全国に存在する寿司屋の店名には、「寿司」「鮨」「鮓」の3つの漢字が使われている。これらの漢字は使われている地域に特徴がある。
「鮓」の漢字が多く使われるのは大阪である。もともと「鮓」という漢字は発酵した魚を指す字で、8世紀ごろ大阪に伝わった「なれずし」を指して使われた事が由来とされている。現在の寿司は酢飯を用いるが、なれずしは乳酸発酵により酸味を生じさせるもので、これが本来のスシの形態である。

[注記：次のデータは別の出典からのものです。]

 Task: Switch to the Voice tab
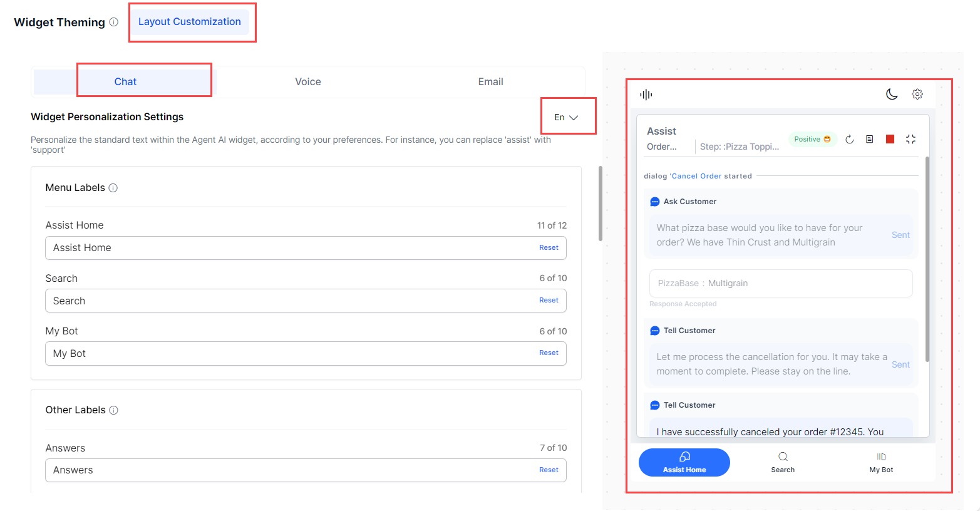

「鮨」の漢字が多く使われるのは東京である。江戸時代になれずしとは違う、江戸で生まれた江戸前の「握りずし」を指して使われた事が由来とされている。握りずしは1829年(文政12年)が文献的初出である。握りずしが誕生すると、たちまち江戸っ子にもてはやされて市中にあふれ、江戸のみならず文政の末には関西にも「江戸鮓」を売る店ができた。
「寿司」の漢字が多く使われるのは京都である。かつて京都ではスシを献上品として朝廷に納めており、「めでたい」という事でこの当て字が使われたとされている。「ことぶきをつかさどる」と書く寿司は縁起がよいもの、祝いの席で食べるものという意味がある。
これら3つの漢字以外にも「すし」と平仮名で表記する事もある。この平仮名はかつて使わざるを得ない状況があり、苦肉の策で生まれた。それは寿司店組合の名称に使われる「スシ」の漢字が都道府県によってバラバラだった事である。
全国で寿司の協会のような組織を作ろうとした時、漢字がバラバラで一つの漢字にする事ができなかった。そこで、平仮名が使われ、「全国すし商生活衛生同業組合連合会」(全国すし連)という全国組織が設立された。みんなが納得する事もあり、平仮名表記の「すし」も使われており、店名としては株式会社喜代村の「すしざんまい」が有名である。